====== Data supplied

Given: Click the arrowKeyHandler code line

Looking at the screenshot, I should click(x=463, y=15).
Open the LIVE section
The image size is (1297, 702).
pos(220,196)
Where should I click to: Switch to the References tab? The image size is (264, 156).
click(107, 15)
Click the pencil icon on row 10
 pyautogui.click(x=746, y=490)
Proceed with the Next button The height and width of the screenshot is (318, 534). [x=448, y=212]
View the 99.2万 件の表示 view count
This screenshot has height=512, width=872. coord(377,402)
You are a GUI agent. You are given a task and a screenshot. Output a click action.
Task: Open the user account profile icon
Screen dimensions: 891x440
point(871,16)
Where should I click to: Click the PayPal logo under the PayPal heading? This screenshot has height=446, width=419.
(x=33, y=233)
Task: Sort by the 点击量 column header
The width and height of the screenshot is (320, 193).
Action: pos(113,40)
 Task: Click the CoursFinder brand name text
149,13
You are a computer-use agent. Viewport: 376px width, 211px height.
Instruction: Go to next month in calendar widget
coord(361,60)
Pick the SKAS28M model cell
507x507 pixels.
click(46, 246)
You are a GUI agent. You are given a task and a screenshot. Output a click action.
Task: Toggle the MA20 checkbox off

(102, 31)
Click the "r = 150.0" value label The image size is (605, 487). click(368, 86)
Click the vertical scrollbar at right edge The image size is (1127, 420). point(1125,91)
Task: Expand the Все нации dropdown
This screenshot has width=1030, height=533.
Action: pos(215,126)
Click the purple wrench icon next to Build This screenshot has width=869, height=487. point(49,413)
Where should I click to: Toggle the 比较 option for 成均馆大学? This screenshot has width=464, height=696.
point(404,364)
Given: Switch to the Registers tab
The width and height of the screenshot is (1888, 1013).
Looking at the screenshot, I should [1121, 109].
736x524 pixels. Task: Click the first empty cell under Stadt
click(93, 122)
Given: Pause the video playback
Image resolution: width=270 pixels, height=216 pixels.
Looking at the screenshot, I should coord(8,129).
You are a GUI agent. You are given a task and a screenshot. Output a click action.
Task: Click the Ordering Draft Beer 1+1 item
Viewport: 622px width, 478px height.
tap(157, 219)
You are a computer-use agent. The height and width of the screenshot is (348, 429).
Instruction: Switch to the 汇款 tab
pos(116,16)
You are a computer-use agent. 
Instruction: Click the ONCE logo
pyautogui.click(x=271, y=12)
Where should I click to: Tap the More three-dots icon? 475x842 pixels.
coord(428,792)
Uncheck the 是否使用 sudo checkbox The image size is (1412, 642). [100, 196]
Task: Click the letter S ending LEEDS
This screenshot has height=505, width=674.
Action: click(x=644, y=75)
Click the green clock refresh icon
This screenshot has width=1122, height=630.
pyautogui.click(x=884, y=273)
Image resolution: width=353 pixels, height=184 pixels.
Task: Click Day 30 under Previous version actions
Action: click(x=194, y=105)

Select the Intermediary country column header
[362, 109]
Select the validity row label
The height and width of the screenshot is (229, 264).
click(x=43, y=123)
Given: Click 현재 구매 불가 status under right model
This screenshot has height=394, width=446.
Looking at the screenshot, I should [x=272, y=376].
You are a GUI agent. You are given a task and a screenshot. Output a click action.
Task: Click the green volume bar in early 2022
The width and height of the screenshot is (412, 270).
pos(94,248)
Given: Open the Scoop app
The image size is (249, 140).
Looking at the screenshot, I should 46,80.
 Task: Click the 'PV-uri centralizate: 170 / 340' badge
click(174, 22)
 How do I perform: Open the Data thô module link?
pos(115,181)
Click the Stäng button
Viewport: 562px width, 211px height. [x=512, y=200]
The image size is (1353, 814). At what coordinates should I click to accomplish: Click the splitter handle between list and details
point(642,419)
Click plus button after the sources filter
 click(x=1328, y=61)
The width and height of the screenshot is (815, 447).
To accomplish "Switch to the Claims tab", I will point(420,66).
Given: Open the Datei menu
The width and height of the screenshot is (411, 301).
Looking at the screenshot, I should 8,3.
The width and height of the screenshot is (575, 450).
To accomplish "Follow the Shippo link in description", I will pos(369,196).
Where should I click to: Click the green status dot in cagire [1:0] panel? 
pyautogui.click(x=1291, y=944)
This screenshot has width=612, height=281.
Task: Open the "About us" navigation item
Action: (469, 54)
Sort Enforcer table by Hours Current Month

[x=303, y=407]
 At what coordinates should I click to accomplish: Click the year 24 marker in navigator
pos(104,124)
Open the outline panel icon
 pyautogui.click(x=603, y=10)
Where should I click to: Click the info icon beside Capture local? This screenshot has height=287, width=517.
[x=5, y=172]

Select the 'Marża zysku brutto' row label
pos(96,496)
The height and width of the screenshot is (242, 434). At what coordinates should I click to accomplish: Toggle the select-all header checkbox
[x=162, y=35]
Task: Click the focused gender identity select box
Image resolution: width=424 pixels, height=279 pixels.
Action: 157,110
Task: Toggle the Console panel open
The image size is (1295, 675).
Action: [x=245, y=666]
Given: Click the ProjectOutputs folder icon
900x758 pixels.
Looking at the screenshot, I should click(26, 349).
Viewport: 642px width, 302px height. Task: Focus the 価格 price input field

============

What the task asks
Copy out every one of the items above word for word.

Result of this task
Given: Click the arrowKeyHandler code line

Looking at the screenshot, I should click(x=463, y=15).
Open the LIVE section
The image size is (1297, 702).
pos(220,196)
Where should I click to: Switch to the References tab? The image size is (264, 156).
click(107, 15)
Click the pencil icon on row 10
 pyautogui.click(x=746, y=490)
Proceed with the Next button The height and width of the screenshot is (318, 534). [x=448, y=212]
View the 99.2万 件の表示 view count
This screenshot has height=512, width=872. coord(377,402)
You are a GUI agent. You are given a task and a screenshot. Output a click action.
Task: Open the user account profile icon
Screen dimensions: 891x440
point(871,16)
Where should I click to: Click the PayPal logo under the PayPal heading? This screenshot has height=446, width=419.
(x=33, y=233)
Task: Sort by the 点击量 column header
The width and height of the screenshot is (320, 193).
Action: pos(113,40)
 Task: Click the CoursFinder brand name text
149,13
You are a computer-use agent. Viewport: 376px width, 211px height.
Instruction: Go to next month in calendar widget
coord(361,60)
Pick the SKAS28M model cell
507x507 pixels.
click(46, 246)
You are a GUI agent. You are given a task and a screenshot. Output a click action.
Task: Toggle the MA20 checkbox off

(102, 31)
Click the "r = 150.0" value label The image size is (605, 487). click(368, 86)
Click the vertical scrollbar at right edge The image size is (1127, 420). point(1125,91)
Task: Expand the Все нации dropdown
This screenshot has width=1030, height=533.
Action: pos(215,126)
Click the purple wrench icon next to Build This screenshot has width=869, height=487. point(49,413)
Where should I click to: Toggle the 比较 option for 成均馆大学? This screenshot has width=464, height=696.
point(404,364)
Given: Switch to the Registers tab
The width and height of the screenshot is (1888, 1013).
Looking at the screenshot, I should [1121, 109].
736x524 pixels. Task: Click the first empty cell under Stadt
click(93, 122)
Given: Pause the video playback
Image resolution: width=270 pixels, height=216 pixels.
Looking at the screenshot, I should coord(8,129).
You are a GUI agent. You are given a task and a screenshot. Output a click action.
Task: Click the Ordering Draft Beer 1+1 item
Viewport: 622px width, 478px height.
tap(157, 219)
You are a computer-use agent. The height and width of the screenshot is (348, 429).
Instruction: Switch to the 汇款 tab
pos(116,16)
You are a computer-use agent. 
Instruction: Click the ONCE logo
pyautogui.click(x=271, y=12)
Where should I click to: Tap the More three-dots icon? 475x842 pixels.
coord(428,792)
Uncheck the 是否使用 sudo checkbox The image size is (1412, 642). [100, 196]
Task: Click the letter S ending LEEDS
This screenshot has height=505, width=674.
Action: click(x=644, y=75)
Click the green clock refresh icon
This screenshot has width=1122, height=630.
pyautogui.click(x=884, y=273)
Image resolution: width=353 pixels, height=184 pixels.
Task: Click Day 30 under Previous version actions
Action: click(x=194, y=105)

Select the Intermediary country column header
[362, 109]
Select the validity row label
The height and width of the screenshot is (229, 264).
click(x=43, y=123)
Given: Click 현재 구매 불가 status under right model
This screenshot has height=394, width=446.
Looking at the screenshot, I should [x=272, y=376].
You are a GUI agent. You are given a task and a screenshot. Output a click action.
Task: Click the green volume bar in early 2022
The width and height of the screenshot is (412, 270).
pos(94,248)
Given: Open the Scoop app
The image size is (249, 140).
Looking at the screenshot, I should 46,80.
 Task: Click the 'PV-uri centralizate: 170 / 340' badge
click(174, 22)
 How do I perform: Open the Data thô module link?
pos(115,181)
Click the Stäng button
Viewport: 562px width, 211px height. [x=512, y=200]
The image size is (1353, 814). At what coordinates should I click to accomplish: Click the splitter handle between list and details
point(642,419)
Click plus button after the sources filter
 click(x=1328, y=61)
The width and height of the screenshot is (815, 447).
To accomplish "Switch to the Claims tab", I will point(420,66).
Given: Open the Datei menu
The width and height of the screenshot is (411, 301).
Looking at the screenshot, I should 8,3.
The width and height of the screenshot is (575, 450).
To accomplish "Follow the Shippo link in description", I will pos(369,196).
Where should I click to: Click the green status dot in cagire [1:0] panel? 
pyautogui.click(x=1291, y=944)
This screenshot has width=612, height=281.
Task: Open the "About us" navigation item
Action: (469, 54)
Sort Enforcer table by Hours Current Month

[x=303, y=407]
 At what coordinates should I click to accomplish: Click the year 24 marker in navigator
pos(104,124)
Open the outline panel icon
 pyautogui.click(x=603, y=10)
Where should I click to: Click the info icon beside Capture local? This screenshot has height=287, width=517.
[x=5, y=172]

Select the 'Marża zysku brutto' row label
pos(96,496)
The height and width of the screenshot is (242, 434). At what coordinates should I click to accomplish: Toggle the select-all header checkbox
[x=162, y=35]
Task: Click the focused gender identity select box
Image resolution: width=424 pixels, height=279 pixels.
Action: 157,110
Task: Toggle the Console panel open
The image size is (1295, 675).
Action: [x=245, y=666]
Given: Click the ProjectOutputs folder icon
900x758 pixels.
Looking at the screenshot, I should click(26, 349).
Viewport: 642px width, 302px height. Task: Focus the 価格 price input field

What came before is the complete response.